Find the line below that contains "Lagalegir skilmálar (137, 2352)". Transcribe it and every line after it exactly, adding nothing.
(Beginning of GIVEN DATA)
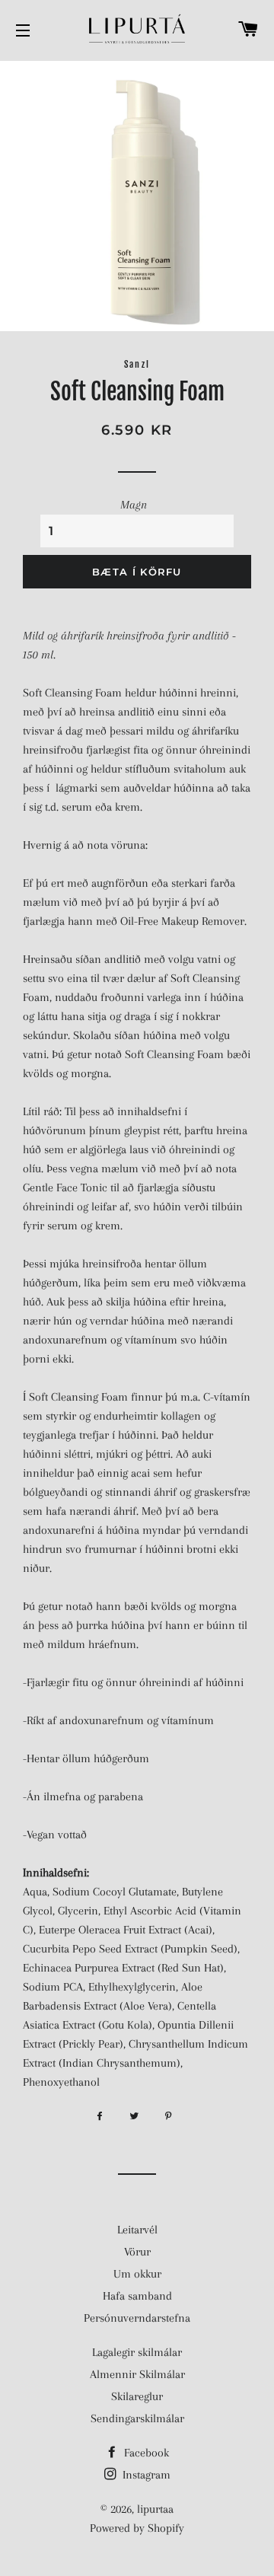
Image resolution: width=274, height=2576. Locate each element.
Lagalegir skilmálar (137, 2352)
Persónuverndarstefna (137, 2318)
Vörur (137, 2252)
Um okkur (137, 2274)
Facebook (145, 2453)
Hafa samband (137, 2296)
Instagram (144, 2475)
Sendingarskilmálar (137, 2418)
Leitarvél (137, 2229)
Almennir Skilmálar (137, 2374)
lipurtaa (155, 2509)
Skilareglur (137, 2396)
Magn (133, 505)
(End of GIVEN DATA)
> [TASK SOLUTION]:
Lagalegir skilmálar (137, 2352)
Persónuverndarstefna (137, 2318)
Vörur (137, 2252)
Um okkur (137, 2274)
Facebook (145, 2453)
Hafa samband (137, 2296)
Instagram (144, 2475)
Sendingarskilmálar (137, 2418)
Leitarvél (137, 2229)
Almennir Skilmálar (137, 2374)
lipurtaa (155, 2509)
Skilareglur (137, 2396)
Magn (133, 505)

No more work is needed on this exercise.